10.1 Chromosomal Rearrangement Flashcards
Deletions
Loss of segment, either internal (two breaks), or terminal (one break). OR arise by unequal crossing over.
Major effect: loss of genetic information.
Deletions detection
Can be detected during meiosis; in prophase I the normal chromosome must loop out for the homologous sequences of the chromosomes to align.
Other methods can detect lower heterozygosity or gene dosage.
Deletions consequences
Loss of sequences; effect may depend on the size and location. Acentric chromosomes, pseudodominance, haploinsufficiency.
Acentric chromosomes
Deletions that span a centromere, most likely lost during cell division. May be lethal.
Pseudodominance
Deletions that allow expression of alleles that are normally recessive.
Duplications
Repetition of a segment, nothing lost so often little or no effect; usually viable offspring but some excesses or imbalances can cause issues.
Duplications origins
Unequal crossing over of misaligned chromosomes during meiosis, (creates a deletion as well).
Duplications detection
Duplicated chromosome forms a loop during prophase I. Can also be detected through higher gene dosage.
Duplications evolutionary consequences
Both remain the same: redundancy, alter gene dosage
One gene becomes inactive: pseudogenes
One acquires a new function: neofunctionalisation (gene families)
Neofunctionalisation
Sources of new genes, creates multigene families such as the globin genes.
Duplication gene dosage consequences
May affect phenotype. Amount of protein sythesised is often proportional to the number of gene copies so extra genes : extra proteins.
Eg., Bar region in Drosophila (X), fewer eye facets.
Inversions
Two breaks followed by reinsertion in the opposite orientation. Peri or paracentric.
Pericentric vs Paracentric
Peri: different sides of the centromere
Para: same side of the centromere
Inversion position effects
Change can alter expression, genes in/near chromatin may not be expressed.
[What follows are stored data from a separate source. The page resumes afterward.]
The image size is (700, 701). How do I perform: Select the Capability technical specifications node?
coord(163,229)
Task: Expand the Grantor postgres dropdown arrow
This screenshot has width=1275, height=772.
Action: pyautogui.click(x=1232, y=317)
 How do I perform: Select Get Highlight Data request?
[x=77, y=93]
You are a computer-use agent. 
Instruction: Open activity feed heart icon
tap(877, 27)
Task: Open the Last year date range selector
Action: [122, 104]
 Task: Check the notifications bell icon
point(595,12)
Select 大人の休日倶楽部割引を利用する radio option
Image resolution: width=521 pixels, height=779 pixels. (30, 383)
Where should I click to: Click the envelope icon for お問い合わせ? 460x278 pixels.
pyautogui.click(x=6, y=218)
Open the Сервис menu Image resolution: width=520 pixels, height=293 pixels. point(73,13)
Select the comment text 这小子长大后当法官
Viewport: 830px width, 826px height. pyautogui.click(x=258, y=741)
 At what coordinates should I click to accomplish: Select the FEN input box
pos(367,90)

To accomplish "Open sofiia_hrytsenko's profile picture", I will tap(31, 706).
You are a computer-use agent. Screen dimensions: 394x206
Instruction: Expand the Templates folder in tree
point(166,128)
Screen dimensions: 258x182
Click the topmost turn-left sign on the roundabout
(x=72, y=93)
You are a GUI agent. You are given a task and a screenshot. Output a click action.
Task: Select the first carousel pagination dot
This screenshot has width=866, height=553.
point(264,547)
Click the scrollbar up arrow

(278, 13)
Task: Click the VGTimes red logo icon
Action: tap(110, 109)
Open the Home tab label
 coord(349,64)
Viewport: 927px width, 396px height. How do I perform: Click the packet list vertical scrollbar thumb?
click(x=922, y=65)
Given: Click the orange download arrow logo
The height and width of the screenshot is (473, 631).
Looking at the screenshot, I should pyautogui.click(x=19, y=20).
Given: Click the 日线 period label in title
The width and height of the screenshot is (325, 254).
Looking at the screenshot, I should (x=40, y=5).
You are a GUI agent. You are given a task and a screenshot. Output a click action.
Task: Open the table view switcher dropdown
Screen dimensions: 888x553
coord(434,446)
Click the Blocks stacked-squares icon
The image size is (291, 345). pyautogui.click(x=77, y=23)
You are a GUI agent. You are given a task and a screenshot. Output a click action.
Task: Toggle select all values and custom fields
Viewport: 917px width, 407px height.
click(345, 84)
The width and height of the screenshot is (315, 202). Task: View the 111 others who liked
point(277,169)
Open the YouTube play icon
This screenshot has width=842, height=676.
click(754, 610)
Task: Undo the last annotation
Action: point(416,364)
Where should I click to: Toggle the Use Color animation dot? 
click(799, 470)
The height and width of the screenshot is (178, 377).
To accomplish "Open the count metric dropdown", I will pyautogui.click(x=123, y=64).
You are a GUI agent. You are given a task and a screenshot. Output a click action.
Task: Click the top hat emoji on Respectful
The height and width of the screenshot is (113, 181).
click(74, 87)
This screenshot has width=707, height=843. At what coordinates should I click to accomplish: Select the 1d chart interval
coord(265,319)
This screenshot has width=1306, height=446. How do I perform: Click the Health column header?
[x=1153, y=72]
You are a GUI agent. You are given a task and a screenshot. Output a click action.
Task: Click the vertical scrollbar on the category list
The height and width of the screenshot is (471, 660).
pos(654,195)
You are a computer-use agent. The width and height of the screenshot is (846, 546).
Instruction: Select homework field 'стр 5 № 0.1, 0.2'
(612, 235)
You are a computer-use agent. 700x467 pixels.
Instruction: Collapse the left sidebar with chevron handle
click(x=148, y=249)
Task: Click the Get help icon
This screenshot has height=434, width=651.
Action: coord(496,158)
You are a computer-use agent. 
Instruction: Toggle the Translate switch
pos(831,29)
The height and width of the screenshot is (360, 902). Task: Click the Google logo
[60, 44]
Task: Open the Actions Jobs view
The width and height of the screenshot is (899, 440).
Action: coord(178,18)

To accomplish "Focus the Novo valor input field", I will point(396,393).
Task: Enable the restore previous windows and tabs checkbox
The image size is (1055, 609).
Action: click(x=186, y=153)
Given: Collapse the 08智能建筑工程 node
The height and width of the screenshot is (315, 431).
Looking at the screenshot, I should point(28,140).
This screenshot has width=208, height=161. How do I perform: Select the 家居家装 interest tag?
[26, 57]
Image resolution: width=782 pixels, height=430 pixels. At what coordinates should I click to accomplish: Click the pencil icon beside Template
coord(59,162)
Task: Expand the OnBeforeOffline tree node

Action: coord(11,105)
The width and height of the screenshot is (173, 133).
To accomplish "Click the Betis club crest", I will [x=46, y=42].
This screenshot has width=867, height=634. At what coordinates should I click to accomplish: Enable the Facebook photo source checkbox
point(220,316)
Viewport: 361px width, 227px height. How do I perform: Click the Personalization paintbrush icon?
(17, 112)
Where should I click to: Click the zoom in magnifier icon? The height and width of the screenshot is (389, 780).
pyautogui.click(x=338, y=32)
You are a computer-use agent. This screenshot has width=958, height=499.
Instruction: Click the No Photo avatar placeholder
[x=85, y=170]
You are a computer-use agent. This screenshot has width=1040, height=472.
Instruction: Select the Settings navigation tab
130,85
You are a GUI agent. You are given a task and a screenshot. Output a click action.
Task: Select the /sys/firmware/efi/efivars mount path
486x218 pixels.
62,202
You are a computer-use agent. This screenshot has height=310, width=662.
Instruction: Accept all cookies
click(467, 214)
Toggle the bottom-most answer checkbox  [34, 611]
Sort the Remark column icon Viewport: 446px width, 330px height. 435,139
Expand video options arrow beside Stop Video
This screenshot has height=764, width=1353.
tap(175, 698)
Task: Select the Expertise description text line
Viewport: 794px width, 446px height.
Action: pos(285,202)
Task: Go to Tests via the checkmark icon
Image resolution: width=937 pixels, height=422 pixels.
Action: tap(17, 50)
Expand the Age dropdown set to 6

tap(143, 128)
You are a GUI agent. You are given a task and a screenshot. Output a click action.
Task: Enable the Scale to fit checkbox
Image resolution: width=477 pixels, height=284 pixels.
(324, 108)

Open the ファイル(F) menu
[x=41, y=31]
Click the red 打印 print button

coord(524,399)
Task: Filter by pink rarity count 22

Inversion suppression of recombination
Within the inverted region - some nonviable gametes and reduced recombination.
Crossing over within a paracentric inversion
Formation of inversion loop
Crossing over within inversion
(Dicentric chromatid: bridge breaks as. the two centromeres break apart; acentric chromatid is lost)
Gametes:
- Normal nonrecombinant gamete
- Two nonviable recombinant gametes
- Nonrecombinant gamete with paracentric inversion
Crossing over within a pericenttric inversion
Formation of inversion loop
Crossing over within inversion
Gametes:
- Normal nonrecombinanat gamete
- Two nonviable recombinant gametes
- Nonrecombinant gamete with pericentric inversion
Translocations
Exchange of segments between nonhomologous chromosomes or different regions of the same chromosome.
Can be reciprocal or not, if no material is lost then it is considered balanced.
Reciprocal translocations
Change in gene positions that can alter expression because of association with different proteins, or formation of new gene products.
Inversions suppress recombination
Genes within inversion are free to diverge and produce different adaptations.
Eg., Ruff inversion - 3 types of males.